What it means in practice
For an ordinary citizen, this recognition does not immediately change daily life, but it strengthens the legal basis for public-interest litigation demanding safer roads, functional street lighting, footpaths, and traffic enforcement — such petitions can now be argued as vindications of a fundamental right rather than mere administrative grievances, potentially attracting the more searching standard of review courts apply to Article 21 claims. It also reinforces the significance of the victim compensation scheme under BNSS Section 396 as a constitutional, not merely statutory, entitlement for accident victims and their families.
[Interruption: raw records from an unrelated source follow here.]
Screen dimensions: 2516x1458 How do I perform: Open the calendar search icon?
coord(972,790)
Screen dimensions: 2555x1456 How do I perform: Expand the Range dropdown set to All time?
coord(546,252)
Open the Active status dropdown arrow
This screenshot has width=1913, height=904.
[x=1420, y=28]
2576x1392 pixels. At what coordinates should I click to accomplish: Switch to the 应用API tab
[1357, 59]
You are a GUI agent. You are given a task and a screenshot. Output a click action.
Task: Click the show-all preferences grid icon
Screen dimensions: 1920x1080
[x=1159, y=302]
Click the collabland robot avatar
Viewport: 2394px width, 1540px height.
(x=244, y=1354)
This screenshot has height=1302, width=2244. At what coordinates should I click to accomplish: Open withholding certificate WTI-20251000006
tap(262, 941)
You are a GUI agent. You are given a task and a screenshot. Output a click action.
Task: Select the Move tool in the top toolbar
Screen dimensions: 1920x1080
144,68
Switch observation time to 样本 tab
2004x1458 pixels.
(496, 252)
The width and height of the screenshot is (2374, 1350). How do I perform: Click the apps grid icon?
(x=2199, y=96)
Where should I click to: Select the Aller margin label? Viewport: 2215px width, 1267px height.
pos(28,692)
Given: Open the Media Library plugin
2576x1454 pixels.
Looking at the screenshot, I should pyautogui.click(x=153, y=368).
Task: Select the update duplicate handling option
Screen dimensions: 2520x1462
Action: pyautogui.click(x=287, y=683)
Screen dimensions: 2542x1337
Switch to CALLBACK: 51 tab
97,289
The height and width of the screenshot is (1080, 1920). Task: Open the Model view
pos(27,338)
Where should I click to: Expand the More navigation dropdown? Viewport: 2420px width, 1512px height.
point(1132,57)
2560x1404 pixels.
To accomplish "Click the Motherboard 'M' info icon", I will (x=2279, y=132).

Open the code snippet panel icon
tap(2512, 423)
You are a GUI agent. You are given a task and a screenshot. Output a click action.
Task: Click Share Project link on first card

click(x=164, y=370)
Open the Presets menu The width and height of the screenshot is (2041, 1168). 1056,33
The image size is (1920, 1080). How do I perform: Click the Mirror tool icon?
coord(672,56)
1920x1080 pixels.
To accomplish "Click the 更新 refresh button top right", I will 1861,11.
For law students and exam aspirants, this is a useful addition to the well-known list of rights read into Article 21 (health, environment, shelter, privacy, speedy trial) — road safety now belongs on that list, and its reasoning (State's positive duty to prevent foreseeable, systemic harm to life) is a template worth understanding rather than memorising in isolation. It is also a good opportunity to revise the BNS/BNSS renumbering of negligence-related offences alongside the older IPC sections, since transition-era questions frequently test both regimes together.
What to watch
Whether this recognition translates into concrete, monitorable directions — such as time-bound audits of accident black spots, mandatory road-safety audits before highway construction, or stricter enforcement benchmarks — will depend on how future benches operationalise it, and on whether Parliament or State legislatures respond with dedicated road-safety legislation. It is also worth watching whether High Courts, in exercise of their own writ jurisdiction, begin citing this recognition to compel local infrastructure fixes, and whether the victim compensation scheme sees increased utilisation as awareness of the Article 21 linkage grows.